Article originally submitted for The Leaflet (June 2014) by Brian Witte, PhD, BRIT Research Associate
Most of us live in the moment. Paycheck-to-paycheck, living for the weekend, summer vacation, twitter updates. Updates now are measured in seconds. America, too, is a young nation. Few places west of the Appalachians boast buildings over 150 years old, and most of us live in suburbs built in the decades following World War II. So much around us is new…even our landscapes are new, transformed by mechanized farming, car culture, and introduced species.
That’s not entirely news, and it’s not entirely new, either. Look, for example, at this sheet I recently encountered while tidying up a database of digitized herbarium specimens.
Click to enlarge and read labels.
This was one of the last collections by Julien Reverchon, a pioneering botanist in Texas. His collection of 20,000 specimens, many of which are held at BRIT, are some of the first collections from the Southwest, and many of them played an important role in early floras produced in the golden age of American Natural History. There is a lot of history that could be read just from this one specimen. In this case, however, it is the date (at the bottom left corner) noted by a curator at the Missouri Botanic Garden that drew me: 4-22-04. When the data for this specimen was entered verbatim in to our online database, the software “autocorrected” the date to April 22, 2004. The discrepancy between the collector, who died in 1905, and the putative collection date of a scant 10 years ago, caught my eye and the error was fixed.

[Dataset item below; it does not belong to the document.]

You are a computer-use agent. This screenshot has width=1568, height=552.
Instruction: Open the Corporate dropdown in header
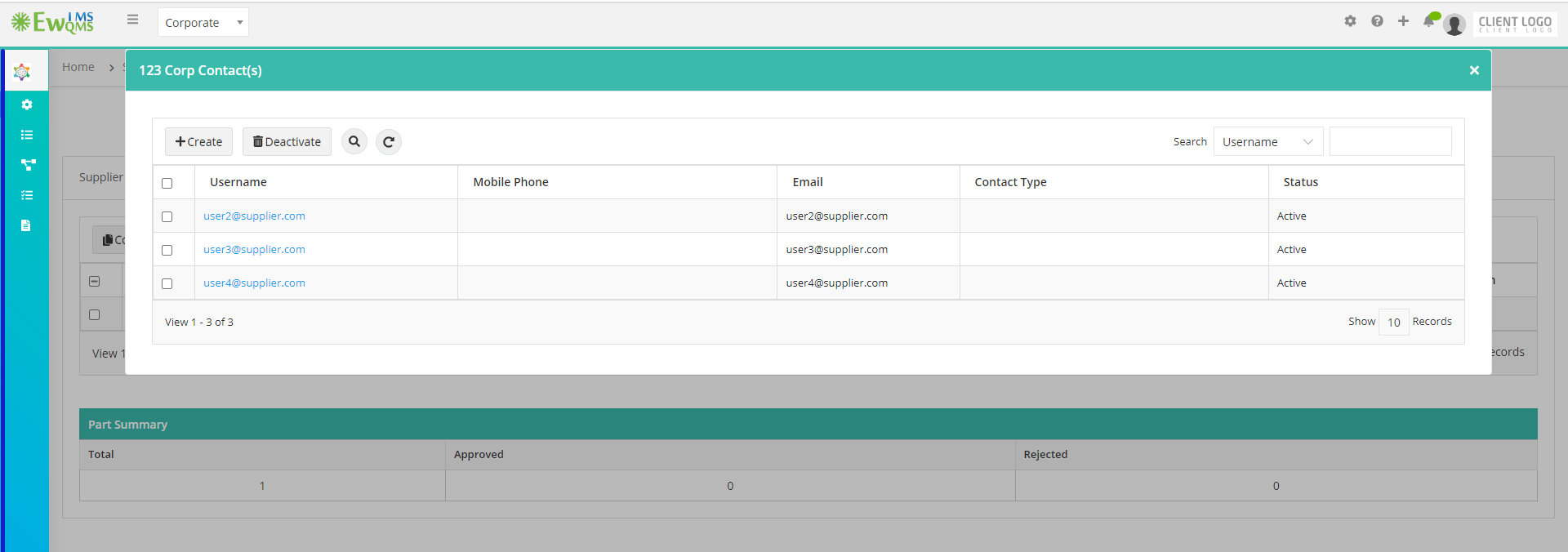click(x=203, y=23)
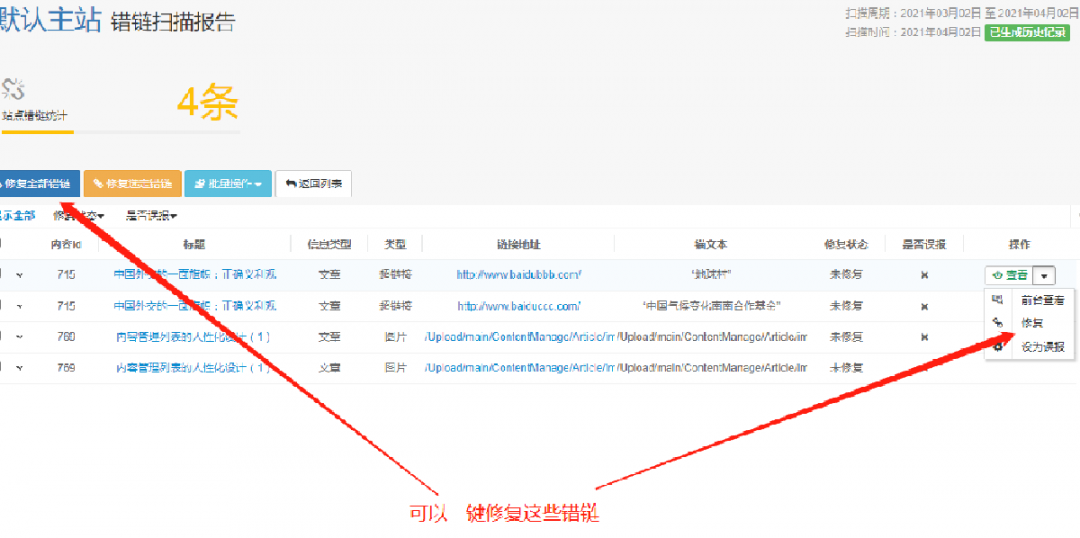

I was reminded of this archival error later when I was annotating specimens for my own project at BRIT. I wrote on a freshly printed annotation label: Astragalus mollissimus var. bigelovii det. Brian Witte 4/15/14. And suddenly the gulf of centuries opened before me. Someone in 2114 may look at this specimen and chuckle at the short-sightedness of that Brian fellow in thinking that “14” would of course refer to 2014…just as “04” referred to 1904.

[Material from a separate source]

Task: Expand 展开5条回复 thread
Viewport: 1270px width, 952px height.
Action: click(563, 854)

I am sure that any collector who has contributed to a herbarium has thought of his or her work as a gift to posterity, but I doubt very much that many of us have thought in terms of centuries. Even those of us who delight in reading books on history imagine that we, ourselves, will one day be just the history that others read.
Now that I am aware of this focus on immediate, I see evidence throughout the collection. Annotations abbreviated LHS mean they were added by Lloyd Herbert Shinners, the former curator of the herbarium. LEA, however, collected several dozen specimens in the 1960’s, and I have been unable to ascertain his or her full name. Doubtless the herbarium director at the time knew, but that knowledge may have died with him. Witness, too, the references to locations long since gone or atrophied into nothingness. One example:
William Mahler, the collector and past director of the herbarium, may well have known where the Buckner Farm was, and he would no doubt have gladly told you. The opportunity, however, has passed.

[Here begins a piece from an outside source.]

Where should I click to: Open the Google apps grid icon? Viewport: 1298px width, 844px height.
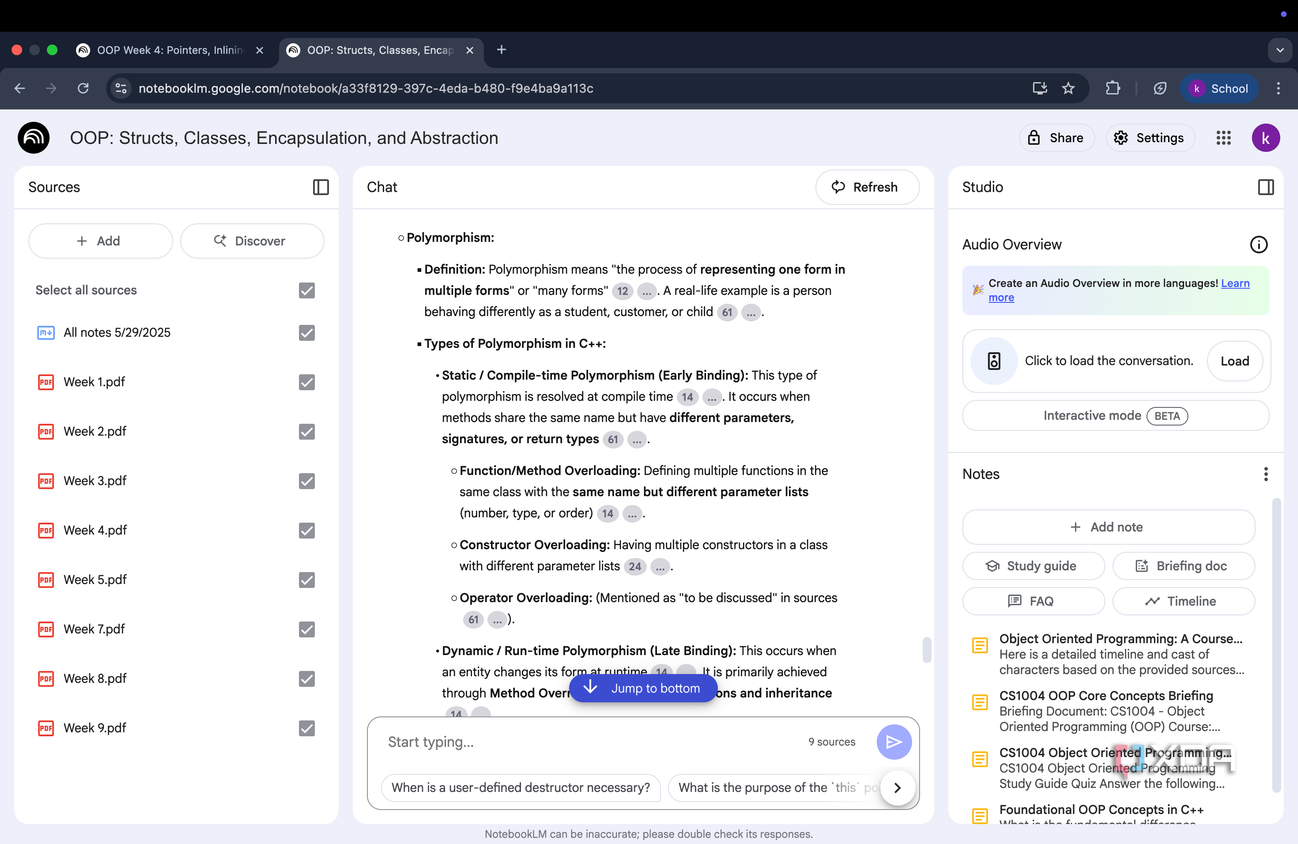click(1223, 138)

I am hardly the first to have realized these challenges. Our data entry protocols now require four digit years, standardized spelling for the names of collectors (no more three letter abbreviations), and locations given in GPS-compatible coordinates accurate to within a meter.
And yet, I wonder what our descendants a millennium from now will think when they chance upon an archaic collection of data and think “2014…I wonder what calendar they were using back then?”